* start Listing *

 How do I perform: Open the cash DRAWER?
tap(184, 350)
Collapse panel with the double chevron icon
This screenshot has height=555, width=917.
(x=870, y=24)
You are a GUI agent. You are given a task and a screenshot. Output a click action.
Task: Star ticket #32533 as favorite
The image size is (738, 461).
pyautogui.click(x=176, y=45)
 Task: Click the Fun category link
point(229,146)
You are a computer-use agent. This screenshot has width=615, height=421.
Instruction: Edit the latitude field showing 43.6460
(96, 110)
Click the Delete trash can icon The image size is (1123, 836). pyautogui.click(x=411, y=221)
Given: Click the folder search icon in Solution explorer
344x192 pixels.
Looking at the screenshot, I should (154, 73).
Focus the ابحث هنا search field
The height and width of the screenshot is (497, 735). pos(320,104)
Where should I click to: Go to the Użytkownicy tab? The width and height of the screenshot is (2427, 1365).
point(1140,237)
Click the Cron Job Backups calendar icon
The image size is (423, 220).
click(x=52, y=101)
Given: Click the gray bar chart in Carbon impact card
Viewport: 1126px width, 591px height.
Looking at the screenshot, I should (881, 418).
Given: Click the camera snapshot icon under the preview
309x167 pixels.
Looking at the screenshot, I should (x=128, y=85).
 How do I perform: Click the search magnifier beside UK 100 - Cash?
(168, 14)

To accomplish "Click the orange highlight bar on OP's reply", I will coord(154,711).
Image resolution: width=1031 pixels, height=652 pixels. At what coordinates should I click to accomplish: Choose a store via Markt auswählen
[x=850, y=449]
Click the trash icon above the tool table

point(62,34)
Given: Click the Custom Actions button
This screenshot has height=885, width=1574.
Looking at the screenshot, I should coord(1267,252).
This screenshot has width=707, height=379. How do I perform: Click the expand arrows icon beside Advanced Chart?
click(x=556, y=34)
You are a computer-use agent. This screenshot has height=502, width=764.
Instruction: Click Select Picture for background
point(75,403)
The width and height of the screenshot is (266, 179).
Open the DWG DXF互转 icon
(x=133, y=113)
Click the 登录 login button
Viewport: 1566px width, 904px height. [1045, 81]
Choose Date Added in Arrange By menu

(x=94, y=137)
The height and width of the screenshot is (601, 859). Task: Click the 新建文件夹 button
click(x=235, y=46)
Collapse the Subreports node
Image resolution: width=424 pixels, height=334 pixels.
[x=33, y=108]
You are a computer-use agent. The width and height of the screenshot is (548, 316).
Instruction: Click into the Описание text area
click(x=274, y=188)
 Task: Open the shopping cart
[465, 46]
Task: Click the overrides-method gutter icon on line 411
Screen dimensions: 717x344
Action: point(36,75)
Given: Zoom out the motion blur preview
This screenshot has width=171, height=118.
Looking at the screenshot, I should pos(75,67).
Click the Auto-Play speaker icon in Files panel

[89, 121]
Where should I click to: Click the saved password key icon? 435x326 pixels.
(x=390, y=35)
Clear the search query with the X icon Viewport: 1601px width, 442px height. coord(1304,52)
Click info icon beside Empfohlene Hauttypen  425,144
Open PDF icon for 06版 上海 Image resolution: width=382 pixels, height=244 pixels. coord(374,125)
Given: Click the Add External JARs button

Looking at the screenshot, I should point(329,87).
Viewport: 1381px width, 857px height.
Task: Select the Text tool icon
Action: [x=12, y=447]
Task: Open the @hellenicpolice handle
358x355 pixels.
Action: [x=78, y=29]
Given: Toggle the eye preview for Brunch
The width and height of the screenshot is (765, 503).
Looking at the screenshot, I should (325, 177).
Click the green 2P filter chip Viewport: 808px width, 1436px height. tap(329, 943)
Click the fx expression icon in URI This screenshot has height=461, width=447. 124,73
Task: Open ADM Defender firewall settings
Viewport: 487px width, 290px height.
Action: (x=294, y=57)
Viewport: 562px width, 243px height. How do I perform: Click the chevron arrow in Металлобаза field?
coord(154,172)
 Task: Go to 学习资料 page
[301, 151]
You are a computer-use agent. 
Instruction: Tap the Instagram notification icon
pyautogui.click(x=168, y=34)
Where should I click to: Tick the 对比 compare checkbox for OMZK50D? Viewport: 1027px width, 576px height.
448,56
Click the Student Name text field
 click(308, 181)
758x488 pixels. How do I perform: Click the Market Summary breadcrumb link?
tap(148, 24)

* end Listing *

Goal: Identify every line of the records that contains the word "accomplish" and copy each of those lines.

Completed task:
To accomplish "Click the orange highlight bar on OP's reply", I will coord(154,711).
Image resolution: width=1031 pixels, height=652 pixels. At what coordinates should I click to accomplish: Choose a store via Markt auswählen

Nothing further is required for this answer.